→ Required work
Pull each line holding the word "click" from the data.
+ + + +
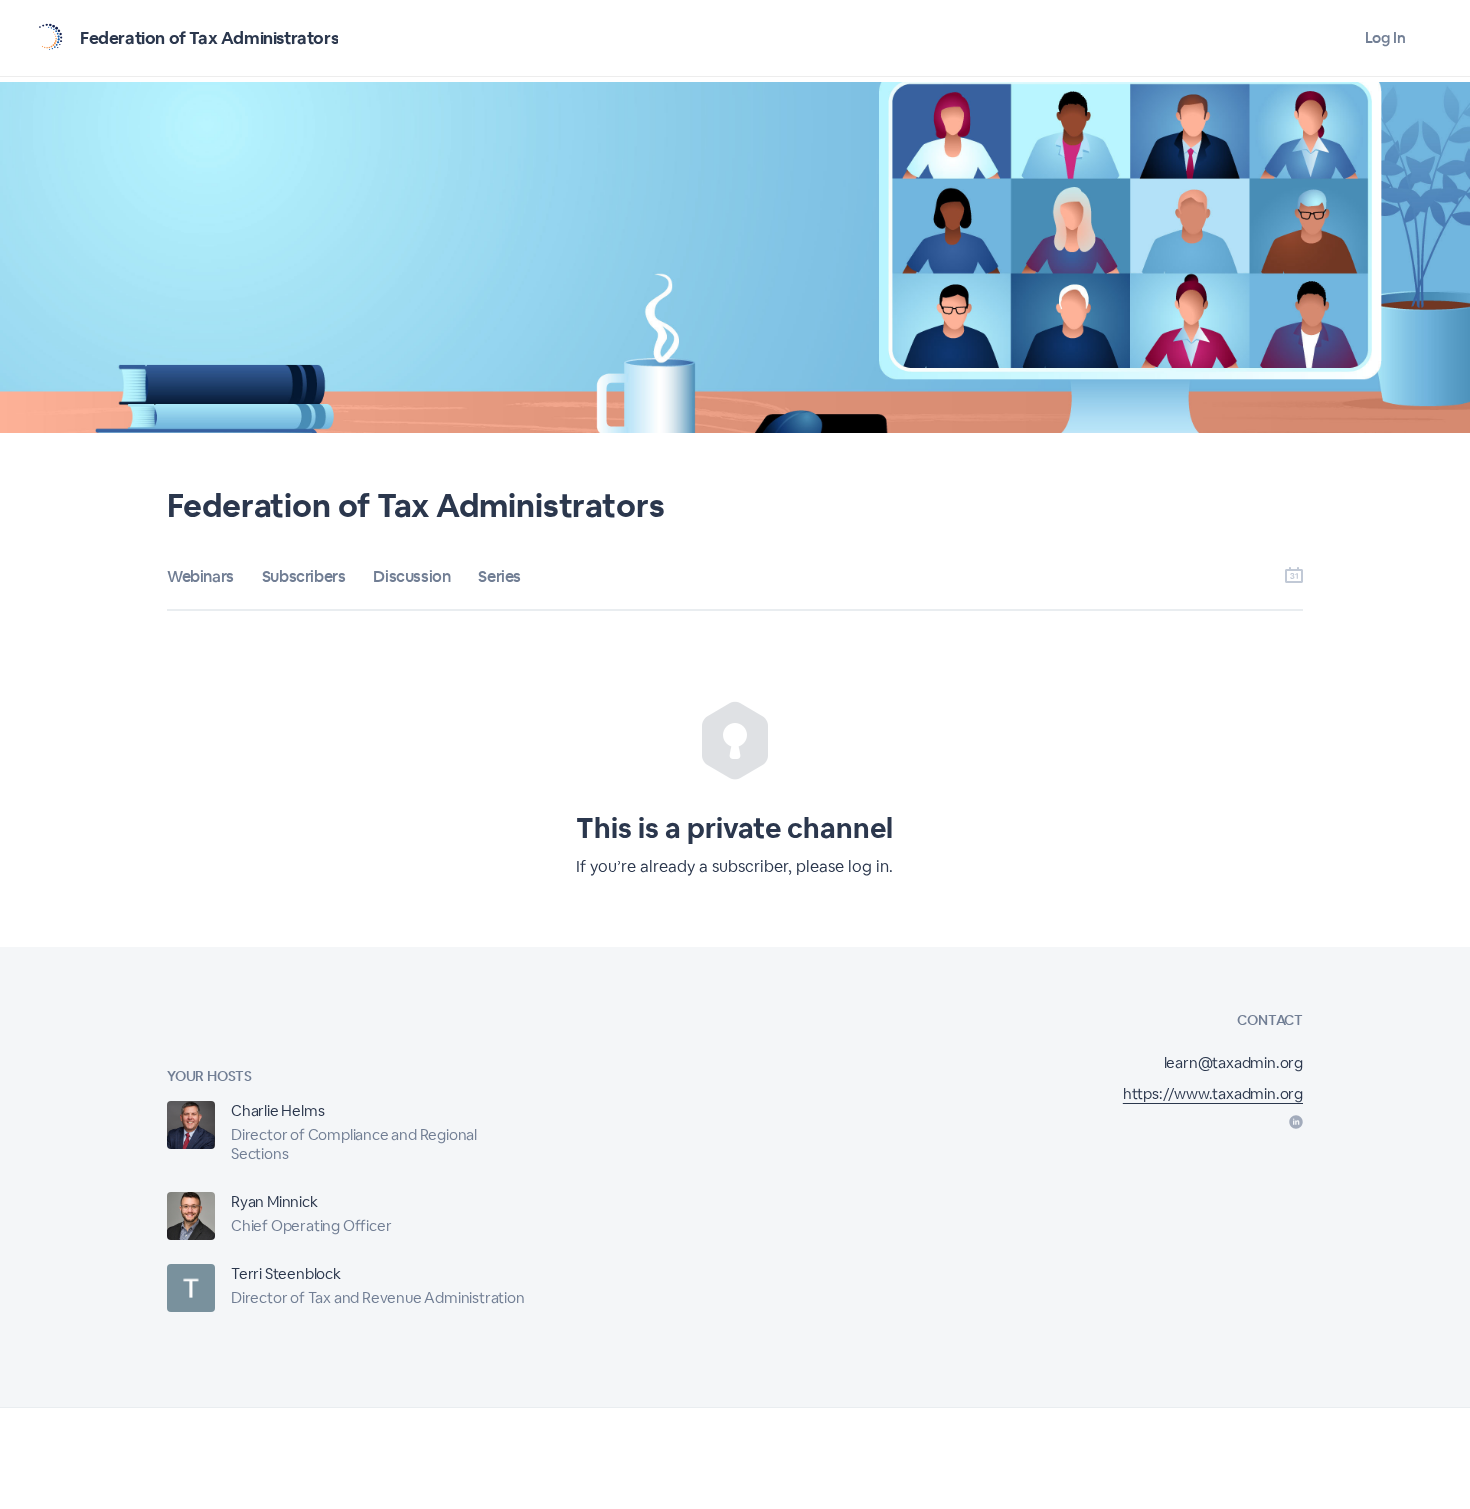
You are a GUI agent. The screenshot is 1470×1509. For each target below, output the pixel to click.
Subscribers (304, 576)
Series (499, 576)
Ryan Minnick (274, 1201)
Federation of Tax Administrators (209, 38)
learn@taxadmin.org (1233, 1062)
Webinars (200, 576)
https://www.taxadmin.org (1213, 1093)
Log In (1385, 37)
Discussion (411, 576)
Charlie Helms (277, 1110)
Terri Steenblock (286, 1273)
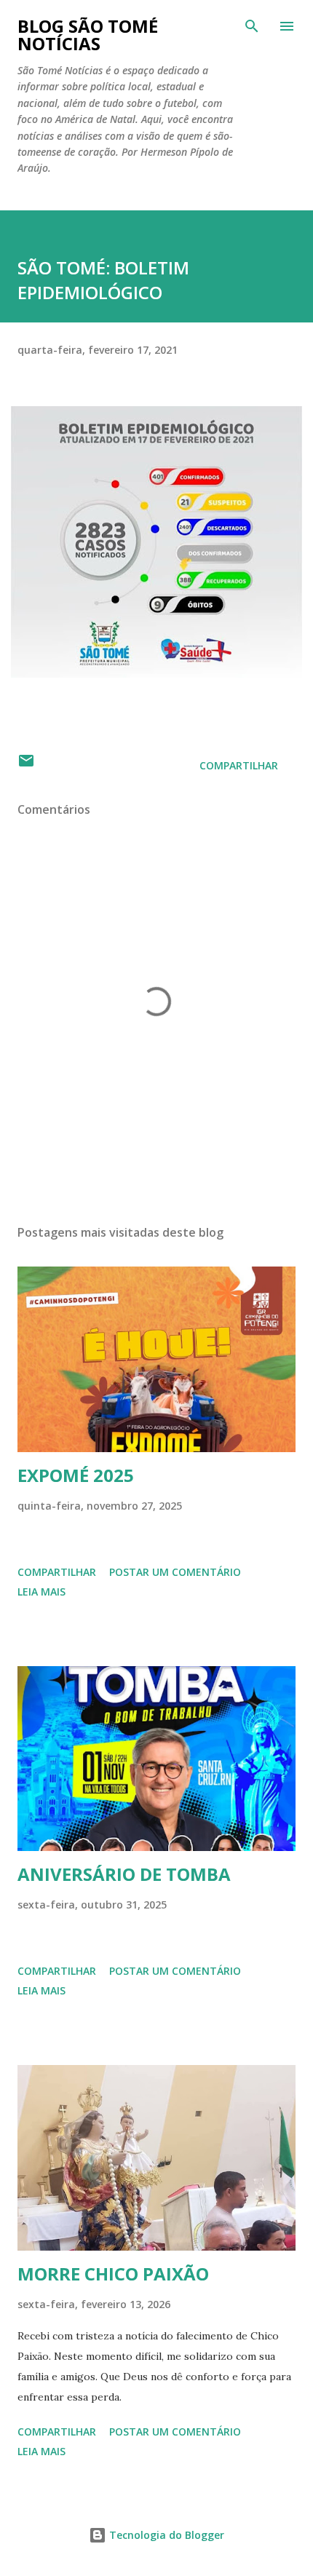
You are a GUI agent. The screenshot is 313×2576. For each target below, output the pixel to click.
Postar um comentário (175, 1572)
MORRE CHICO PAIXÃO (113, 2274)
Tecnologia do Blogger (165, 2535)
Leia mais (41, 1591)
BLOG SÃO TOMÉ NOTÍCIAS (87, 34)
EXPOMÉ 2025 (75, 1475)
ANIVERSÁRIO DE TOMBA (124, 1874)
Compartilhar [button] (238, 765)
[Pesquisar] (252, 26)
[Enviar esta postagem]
+ + + +
→ Output
You are a GUI agent. The screenshot is 1470×1509. For each target below, output the pixel to click.
You are a GUI agent. The screenshot is 313×2576. For each target below, output the pixel to click.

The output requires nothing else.